Collected data:
---
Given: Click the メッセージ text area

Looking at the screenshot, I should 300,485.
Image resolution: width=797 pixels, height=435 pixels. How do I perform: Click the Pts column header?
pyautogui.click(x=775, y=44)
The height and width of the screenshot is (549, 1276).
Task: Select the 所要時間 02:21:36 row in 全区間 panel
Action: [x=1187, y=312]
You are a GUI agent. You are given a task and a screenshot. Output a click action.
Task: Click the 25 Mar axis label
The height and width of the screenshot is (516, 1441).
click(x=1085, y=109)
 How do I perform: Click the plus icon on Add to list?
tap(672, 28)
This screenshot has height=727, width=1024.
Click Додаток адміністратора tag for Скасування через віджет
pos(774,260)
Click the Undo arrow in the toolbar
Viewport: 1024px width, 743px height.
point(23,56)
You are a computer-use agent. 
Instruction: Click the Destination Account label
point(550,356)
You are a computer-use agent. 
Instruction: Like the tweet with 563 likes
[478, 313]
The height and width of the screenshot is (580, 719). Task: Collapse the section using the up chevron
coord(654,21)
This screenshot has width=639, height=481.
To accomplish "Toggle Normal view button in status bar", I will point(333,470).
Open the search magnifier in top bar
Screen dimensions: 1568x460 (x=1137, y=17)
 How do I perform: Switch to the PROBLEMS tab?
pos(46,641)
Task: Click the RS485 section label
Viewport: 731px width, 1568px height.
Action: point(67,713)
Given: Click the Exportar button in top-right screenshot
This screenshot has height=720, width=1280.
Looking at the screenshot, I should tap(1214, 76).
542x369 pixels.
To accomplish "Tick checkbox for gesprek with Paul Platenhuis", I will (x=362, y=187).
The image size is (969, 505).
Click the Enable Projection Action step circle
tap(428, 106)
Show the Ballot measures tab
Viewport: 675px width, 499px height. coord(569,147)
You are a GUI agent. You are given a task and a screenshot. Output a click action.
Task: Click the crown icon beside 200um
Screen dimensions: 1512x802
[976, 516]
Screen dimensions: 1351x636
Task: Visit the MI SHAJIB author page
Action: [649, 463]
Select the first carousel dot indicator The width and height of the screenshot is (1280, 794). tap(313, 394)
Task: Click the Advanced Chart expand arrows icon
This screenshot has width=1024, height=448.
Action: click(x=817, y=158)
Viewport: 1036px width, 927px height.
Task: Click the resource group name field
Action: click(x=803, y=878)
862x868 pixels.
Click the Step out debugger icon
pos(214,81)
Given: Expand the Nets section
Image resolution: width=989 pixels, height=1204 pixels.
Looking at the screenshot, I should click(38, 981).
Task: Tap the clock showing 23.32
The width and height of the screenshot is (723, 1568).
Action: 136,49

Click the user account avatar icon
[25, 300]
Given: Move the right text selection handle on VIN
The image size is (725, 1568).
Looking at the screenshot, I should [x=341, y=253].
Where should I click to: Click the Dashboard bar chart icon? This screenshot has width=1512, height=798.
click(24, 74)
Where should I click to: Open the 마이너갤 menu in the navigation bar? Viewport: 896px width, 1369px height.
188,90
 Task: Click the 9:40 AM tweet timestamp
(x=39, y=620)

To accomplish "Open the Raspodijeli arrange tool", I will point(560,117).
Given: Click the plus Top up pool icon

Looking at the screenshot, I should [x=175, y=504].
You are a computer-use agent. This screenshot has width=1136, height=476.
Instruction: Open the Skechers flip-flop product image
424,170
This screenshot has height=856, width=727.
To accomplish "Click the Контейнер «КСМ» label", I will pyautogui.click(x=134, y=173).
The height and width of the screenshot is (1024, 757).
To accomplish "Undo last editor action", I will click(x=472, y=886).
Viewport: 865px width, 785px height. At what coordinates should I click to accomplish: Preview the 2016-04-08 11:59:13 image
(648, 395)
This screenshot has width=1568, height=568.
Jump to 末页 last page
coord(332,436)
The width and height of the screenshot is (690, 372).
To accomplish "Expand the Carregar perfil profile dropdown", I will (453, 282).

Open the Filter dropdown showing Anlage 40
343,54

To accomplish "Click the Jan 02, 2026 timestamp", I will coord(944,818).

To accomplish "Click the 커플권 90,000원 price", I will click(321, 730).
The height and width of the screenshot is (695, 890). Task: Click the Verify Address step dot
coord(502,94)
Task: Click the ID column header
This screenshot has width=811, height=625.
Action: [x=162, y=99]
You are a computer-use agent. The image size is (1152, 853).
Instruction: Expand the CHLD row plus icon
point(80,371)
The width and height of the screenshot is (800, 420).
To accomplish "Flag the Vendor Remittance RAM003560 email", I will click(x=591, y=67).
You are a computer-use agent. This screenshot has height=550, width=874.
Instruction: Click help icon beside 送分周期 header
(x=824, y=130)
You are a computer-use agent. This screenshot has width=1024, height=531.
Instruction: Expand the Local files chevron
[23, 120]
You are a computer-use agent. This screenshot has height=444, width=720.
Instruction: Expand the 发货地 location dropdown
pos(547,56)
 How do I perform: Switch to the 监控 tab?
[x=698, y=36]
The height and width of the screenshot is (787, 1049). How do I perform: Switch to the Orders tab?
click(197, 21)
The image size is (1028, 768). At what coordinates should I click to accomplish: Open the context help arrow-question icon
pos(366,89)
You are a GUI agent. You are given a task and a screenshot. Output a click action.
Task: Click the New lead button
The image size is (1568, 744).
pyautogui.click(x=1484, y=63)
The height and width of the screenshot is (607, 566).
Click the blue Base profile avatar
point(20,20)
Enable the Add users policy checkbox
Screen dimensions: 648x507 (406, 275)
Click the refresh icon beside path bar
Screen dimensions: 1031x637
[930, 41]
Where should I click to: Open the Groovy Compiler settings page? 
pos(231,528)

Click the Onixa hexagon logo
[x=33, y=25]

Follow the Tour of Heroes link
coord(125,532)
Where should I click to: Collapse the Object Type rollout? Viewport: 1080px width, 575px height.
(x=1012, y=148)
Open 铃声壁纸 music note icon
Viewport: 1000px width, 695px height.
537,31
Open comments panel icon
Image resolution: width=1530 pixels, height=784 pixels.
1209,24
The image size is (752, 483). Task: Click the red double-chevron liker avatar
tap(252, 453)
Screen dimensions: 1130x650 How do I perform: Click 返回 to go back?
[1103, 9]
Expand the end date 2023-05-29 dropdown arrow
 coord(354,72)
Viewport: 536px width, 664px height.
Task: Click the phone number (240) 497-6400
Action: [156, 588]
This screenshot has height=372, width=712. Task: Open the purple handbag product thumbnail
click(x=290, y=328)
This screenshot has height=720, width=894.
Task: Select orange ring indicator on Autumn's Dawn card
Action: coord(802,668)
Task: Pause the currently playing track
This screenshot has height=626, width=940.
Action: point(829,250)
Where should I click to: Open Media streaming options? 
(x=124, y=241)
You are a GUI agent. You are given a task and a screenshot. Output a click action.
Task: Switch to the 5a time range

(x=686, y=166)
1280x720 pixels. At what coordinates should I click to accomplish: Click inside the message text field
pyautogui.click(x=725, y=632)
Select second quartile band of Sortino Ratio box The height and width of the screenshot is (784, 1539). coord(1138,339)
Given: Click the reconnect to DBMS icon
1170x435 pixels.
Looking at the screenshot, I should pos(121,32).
---
## Task directions:
Set down the data exactly.

## Your solution:
Given: Click the メッセージ text area

Looking at the screenshot, I should 300,485.
Image resolution: width=797 pixels, height=435 pixels. How do I perform: Click the Pts column header?
pyautogui.click(x=775, y=44)
The height and width of the screenshot is (549, 1276).
Task: Select the 所要時間 02:21:36 row in 全区間 panel
Action: [x=1187, y=312]
You are a GUI agent. You are given a task and a screenshot. Output a click action.
Task: Click the 25 Mar axis label
The height and width of the screenshot is (516, 1441).
click(x=1085, y=109)
 How do I perform: Click the plus icon on Add to list?
tap(672, 28)
This screenshot has height=727, width=1024.
Click Додаток адміністратора tag for Скасування через віджет
pos(774,260)
Click the Undo arrow in the toolbar
Viewport: 1024px width, 743px height.
point(23,56)
You are a computer-use agent. 
Instruction: Click the Destination Account label
point(550,356)
You are a computer-use agent. 
Instruction: Like the tweet with 563 likes
[478, 313]
The height and width of the screenshot is (580, 719). Task: Collapse the section using the up chevron
coord(654,21)
This screenshot has width=639, height=481.
To accomplish "Toggle Normal view button in status bar", I will point(333,470).
Open the search magnifier in top bar
Screen dimensions: 1568x460 (x=1137, y=17)
 How do I perform: Switch to the PROBLEMS tab?
pos(46,641)
Task: Click the RS485 section label
Viewport: 731px width, 1568px height.
Action: point(67,713)
Given: Click the Exportar button in top-right screenshot
This screenshot has height=720, width=1280.
Looking at the screenshot, I should tap(1214, 76).
542x369 pixels.
To accomplish "Tick checkbox for gesprek with Paul Platenhuis", I will (x=362, y=187).
The image size is (969, 505).
Click the Enable Projection Action step circle
tap(428, 106)
Show the Ballot measures tab
Viewport: 675px width, 499px height. coord(569,147)
You are a GUI agent. You are given a task and a screenshot. Output a click action.
Task: Click the crown icon beside 200um
Screen dimensions: 1512x802
[976, 516]
Screen dimensions: 1351x636
Task: Visit the MI SHAJIB author page
Action: [649, 463]
Select the first carousel dot indicator The width and height of the screenshot is (1280, 794). tap(313, 394)
Task: Click the Advanced Chart expand arrows icon
This screenshot has width=1024, height=448.
Action: click(x=817, y=158)
Viewport: 1036px width, 927px height.
Task: Click the resource group name field
Action: click(x=803, y=878)
862x868 pixels.
Click the Step out debugger icon
pos(214,81)
Given: Expand the Nets section
Image resolution: width=989 pixels, height=1204 pixels.
Looking at the screenshot, I should click(38, 981).
Task: Tap the clock showing 23.32
The width and height of the screenshot is (723, 1568).
Action: 136,49

Click the user account avatar icon
[25, 300]
Given: Move the right text selection handle on VIN
The image size is (725, 1568).
Looking at the screenshot, I should [x=341, y=253].
Where should I click to: Click the Dashboard bar chart icon? This screenshot has width=1512, height=798.
click(24, 74)
Where should I click to: Open the 마이너갤 menu in the navigation bar? Viewport: 896px width, 1369px height.
188,90
 Task: Click the 9:40 AM tweet timestamp
(x=39, y=620)

To accomplish "Open the Raspodijeli arrange tool", I will point(560,117).
Given: Click the plus Top up pool icon

Looking at the screenshot, I should [x=175, y=504].
You are a computer-use agent. This screenshot has width=1136, height=476.
Instruction: Open the Skechers flip-flop product image
424,170
This screenshot has height=856, width=727.
To accomplish "Click the Контейнер «КСМ» label", I will pyautogui.click(x=134, y=173).
The height and width of the screenshot is (1024, 757).
To accomplish "Undo last editor action", I will click(x=472, y=886).
Viewport: 865px width, 785px height. At what coordinates should I click to accomplish: Preview the 2016-04-08 11:59:13 image
(648, 395)
This screenshot has width=1568, height=568.
Jump to 末页 last page
coord(332,436)
The width and height of the screenshot is (690, 372).
To accomplish "Expand the Carregar perfil profile dropdown", I will (453, 282).

Open the Filter dropdown showing Anlage 40
343,54

To accomplish "Click the Jan 02, 2026 timestamp", I will coord(944,818).

To accomplish "Click the 커플권 90,000원 price", I will click(321, 730).
The height and width of the screenshot is (695, 890). Task: Click the Verify Address step dot
coord(502,94)
Task: Click the ID column header
This screenshot has width=811, height=625.
Action: [x=162, y=99]
You are a computer-use agent. The image size is (1152, 853).
Instruction: Expand the CHLD row plus icon
point(80,371)
The width and height of the screenshot is (800, 420).
To accomplish "Flag the Vendor Remittance RAM003560 email", I will click(x=591, y=67).
You are a computer-use agent. This screenshot has height=550, width=874.
Instruction: Click help icon beside 送分周期 header
(x=824, y=130)
You are a computer-use agent. This screenshot has width=1024, height=531.
Instruction: Expand the Local files chevron
[23, 120]
You are a computer-use agent. This screenshot has height=444, width=720.
Instruction: Expand the 发货地 location dropdown
pos(547,56)
 How do I perform: Switch to the 监控 tab?
[x=698, y=36]
The height and width of the screenshot is (787, 1049). How do I perform: Switch to the Orders tab?
click(197, 21)
The image size is (1028, 768). At what coordinates should I click to accomplish: Open the context help arrow-question icon
pos(366,89)
You are a GUI agent. You are given a task and a screenshot. Output a click action.
Task: Click the New lead button
The image size is (1568, 744).
pyautogui.click(x=1484, y=63)
The height and width of the screenshot is (607, 566).
Click the blue Base profile avatar
point(20,20)
Enable the Add users policy checkbox
Screen dimensions: 648x507 (406, 275)
Click the refresh icon beside path bar
Screen dimensions: 1031x637
[930, 41]
Where should I click to: Open the Groovy Compiler settings page? 
pos(231,528)

Click the Onixa hexagon logo
[x=33, y=25]

Follow the Tour of Heroes link
coord(125,532)
Where should I click to: Collapse the Object Type rollout? Viewport: 1080px width, 575px height.
(x=1012, y=148)
Open 铃声壁纸 music note icon
Viewport: 1000px width, 695px height.
537,31
Open comments panel icon
Image resolution: width=1530 pixels, height=784 pixels.
1209,24
The image size is (752, 483). Task: Click the red double-chevron liker avatar
tap(252, 453)
Screen dimensions: 1130x650 How do I perform: Click 返回 to go back?
[1103, 9]
Expand the end date 2023-05-29 dropdown arrow
 coord(354,72)
Viewport: 536px width, 664px height.
Task: Click the phone number (240) 497-6400
Action: [156, 588]
This screenshot has height=372, width=712. Task: Open the purple handbag product thumbnail
click(x=290, y=328)
This screenshot has height=720, width=894.
Task: Select orange ring indicator on Autumn's Dawn card
Action: coord(802,668)
Task: Pause the currently playing track
This screenshot has height=626, width=940.
Action: point(829,250)
Where should I click to: Open Media streaming options? 
(x=124, y=241)
You are a GUI agent. You are given a task and a screenshot. Output a click action.
Task: Switch to the 5a time range

(x=686, y=166)
1280x720 pixels. At what coordinates should I click to accomplish: Click inside the message text field
pyautogui.click(x=725, y=632)
Select second quartile band of Sortino Ratio box The height and width of the screenshot is (784, 1539). coord(1138,339)
Given: Click the reconnect to DBMS icon
1170x435 pixels.
Looking at the screenshot, I should pos(121,32).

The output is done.